Now that The Motley Fool's new CAPS service has been running for more than eight months, I've started to take a closer look at how members of the Fool community are doing with their picks. Although you won't yet find TMFGalagan among the lists of player profiles, just watching how other people make their picks and how those picks perform makes for fascinating reading.

One of the interesting bits of information you can look at on CAPS is a list of players whose score doesn't necessarily reflect the accuracy of their picks. For instance, you can see players who tend to make a lot of correct picks but whose scores don't manage to make it into positive territory. Conversely, you can find other players whose scores reflect big positive results despite having picks that, more often than not, go in the wrong direction. This second group manages to find a way to win despite their incorrect choices.

What one stock can do
More often than not, the cause of such a disparity comes from the performance of a relatively small number of stocks in a player's portfolio. For instance, one player, parrantolaw, who has picked the correct direction for just three out of every eight picks, can attribute most of a nicely positive score to just two stocks: MasterCard (NYSE:MA) and International Asset Holding (NASDAQ:IAAC). Another player, EPS100Momentum, has only a 35% accuracy rating, but among almost 600 active and ended picks, a single stock, US Global Investors (NASDAQ:GROW), accounts for more than 10% of the overall score. As fellow Fool Bill Barker points out, Wall Street doesn't follow IAAC and US Global closely, but that hasn't kept them from creating big gains.

Similarly, players with high accuracy ratings but low scores can often blame their bad performance on a single mistaken pick. For example, beginning player timscanlon has correctly picked the direction for seven of nine stock picks. However, one single misstep -- a 50% drop in Tweeter Home Entertainment (NASDAQ:TWTR) -- is the sole reason behind an overall negative score. Even more experienced players, such as clanza875, with an overall accuracy of better than 63%, can point to just a handful of incorrect picks, including True Religion (NASDAQ:TRLG) and LoJack (NASDAQ:LOJN), as the primary factors pulling a score into negative territory.

One out of two ain't bad
Of course, in the ideal world, you could be like TMFEldrehad, the CAPS player who currently holds the top rating. He not only has a big positive score but also has an accuracy rating higher than 73%. Yet even he can attribute some of his performance to great calls on just two tiny stocks: a well-timed negative call on Conversion Solutions and another pan of Pegasus Wireless.

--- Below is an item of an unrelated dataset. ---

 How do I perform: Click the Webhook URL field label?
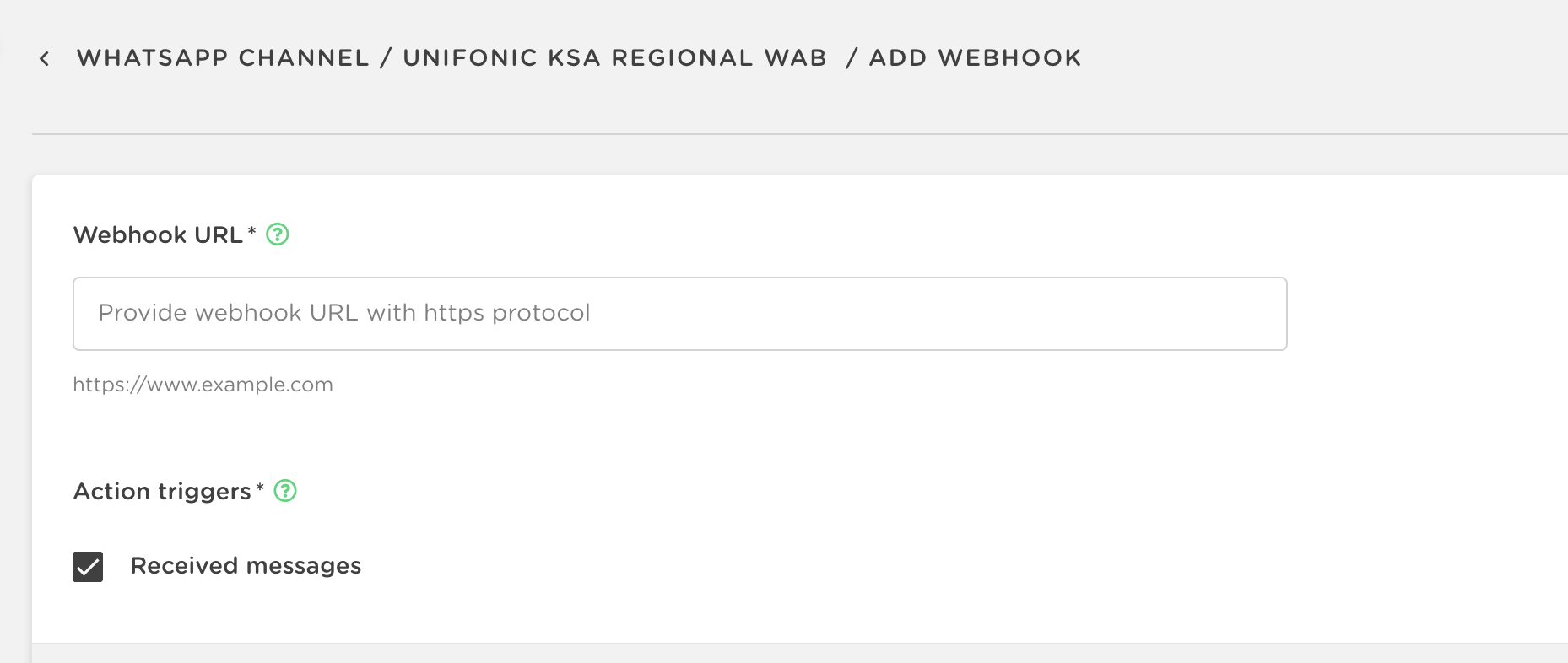coord(158,235)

However, it's encouraging to many investors, especially those who are just starting out, that you don't necessarily have to be right every time you pull the trigger on an investment. All you have to do is to make every effort to minimize your losing positions while not being too quick to lock in a small profit on your winning stocks. As the CAPS lists show, just because you can claim a win on the majority of your investments, that doesn't mean you'll come out ahead as far as total return is concerned.

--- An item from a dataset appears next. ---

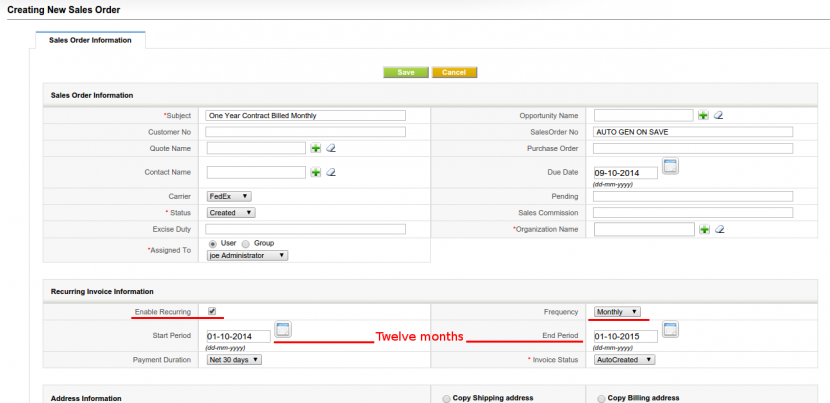Open the Carrier dropdown showing FedEx
The width and height of the screenshot is (830, 403).
(229, 196)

It will be interesting to continue watching as CAPS continues to build up more history. After all, less than a year's worth of results doesn't firmly establish that the top CAPS players are the masters of the investing universe. For many players who established their CAPS accounts during the summer, the stock markets have generously rewarded a huge number of bullish picks. Seeing how the current high-flying pickers fare whenever the market decides to take a turn southward will help to separate the skillful from the lucky.

Lessons to learn
You can learn a few lessons from the experiences of these investors. Although one function of a diversified portfolio is to reduce the risk that a big drop in the value of one of your holdings will have a large impact on your overall portfolio value, having more stocks in your portfolio increases the chance that you'll find that one great company that will end up contributing most or all of your investment gains. Though you may have several other stocks that remain relatively flat and therefore lessen the positive influence of that one great stock, there's no way you can foresee which of several promising candidates will be the one that takes off.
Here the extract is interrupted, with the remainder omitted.